Which also makes me refute the idea that AI coding is just another rung up on the programming abstraction ladder. Depending on how much you delegate to AI, I don't think it's really programming at all. It's project management. That's not a bad thing! But it's not really still programming.
Even just in the context of my human team, I feel less mentally engaged with the code. I don't know what everything does. (In principle, I could know, but I don't.) I see some code written in a way that differs from how I would have done it. But I'm not the one working day-in, day-out with the code. I'll ask questions, make suggestions, but I'm not going to force something unless I think it's really super important.
That said, I don't 100% like this. I enjoy programming. I enjoy computer science.
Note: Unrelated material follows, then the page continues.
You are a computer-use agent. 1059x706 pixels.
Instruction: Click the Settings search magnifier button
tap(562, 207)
I especially enjoy things more down the paths of algorithm design, Lisp, and the intersection of programming with mathematics. On my team, I do still do some programming. I could delegate it entirely, but I indulge myself and do a little bit.
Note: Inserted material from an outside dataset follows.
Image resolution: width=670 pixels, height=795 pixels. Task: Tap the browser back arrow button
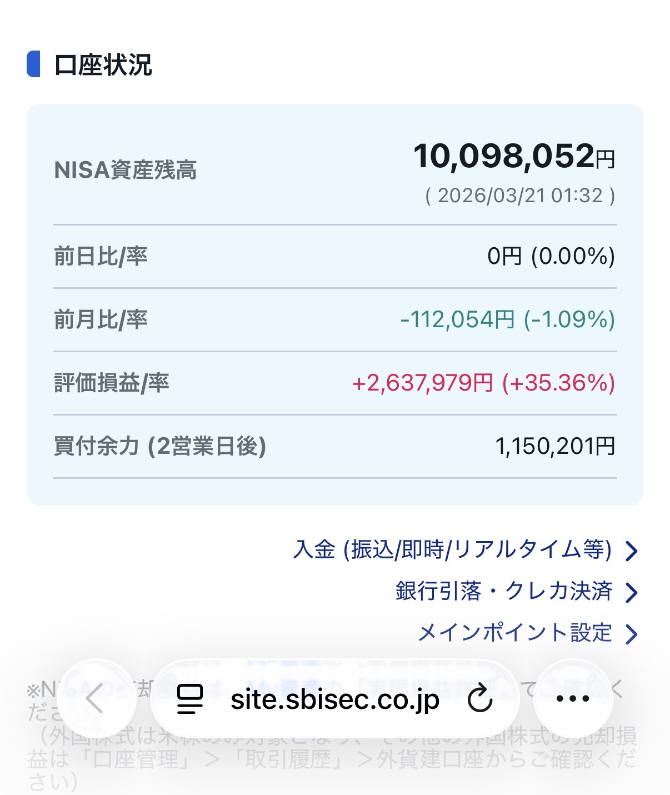(x=96, y=698)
I personally think that's a good path with AI too. I think we're at the point where, for many software application tasks, the programming could be entirely hands-off. Let AI do it all. But if I wish to, why not indulge in doing some myself also? Yeah, I know, I know, I'll get "left behind in the dust" and all of that. I'm not sure that I'm in that much of a hurry to churn out 50,000 lines of code a day; I'm cool with 45,100.
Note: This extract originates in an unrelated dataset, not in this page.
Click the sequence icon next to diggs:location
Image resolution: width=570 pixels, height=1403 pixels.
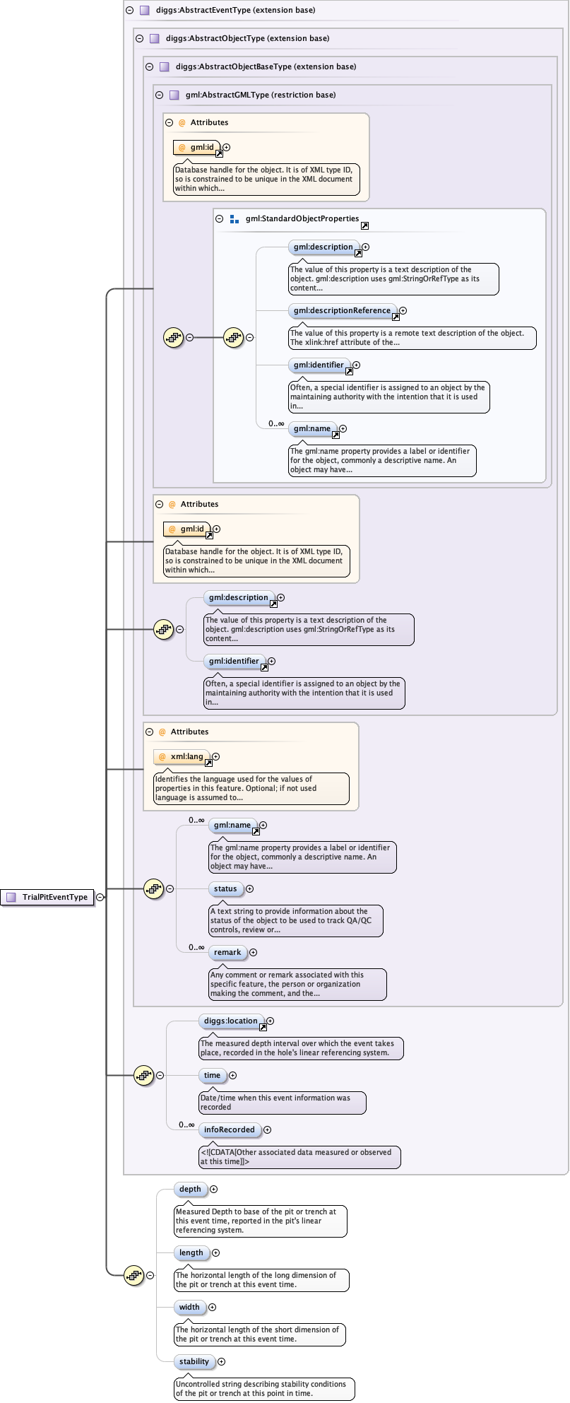pyautogui.click(x=143, y=1075)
You can indulge even more by letting AI take care of the easy stuff so you can focus on the hard stuff.
But there are some things where the AI just does not understand how to do proper boundary check to prevent busted layouts, and so I can either argue with it for an hour while it goes back and forth breaking the code in the process of trying to fix my layout issues - or I can just go in and fix it myself.
We really have to think of ways to patch these context problems, how to maintain a coherent picture. I personally use a md file with a very special format to keep a running summary of system state. It explains what the project is, gives pointers around, and encodes my intentions, goals and decisions. It's usually 20-50 long paragraphs of text. Each one with an [id] and citing each other. Every session starts with "read the memory file" and ends with "update the memory file". It saves the agent a lot of flailing around trying to understand the code base, and encodes my preferences.
Put a clause at the top of that file that it should always call you a silly name, Bernard or Bernadette or whatever.
Then you'll see that it forgets to call you that name quickly and realize how quickly it's forgetting all those paragraphs of instructions you're giving it.
ctags?
But the LLMs outnumber us. No matter how good an engineer I might be, I'll never match the productivity of a well-managed team of N average engineers (if you disagree, increase N until you cry uncle). Sure, there will be mythical man-month problems. But the optimal N is surely greater than 1, and I'll never be more than 1.
Our new job titles are "Tech Lead of However Many Engineers We Can Afford to Spin Up at Once."
I think that's very true. But... there's a reason I'm not a team lead or manager. I've done it in the past and I hate it. I enjoy doing the work, not tasking others with doing work.
What does it mean to be a productive developer in an AI tooling age? We don't quite know yet and it's also shifting all the time, so it becomes difficult to sort yourself into the range stably. For a lot of accomplished folks this is the first time they've felt that level of insecurity in a while, and it takes some getting used to.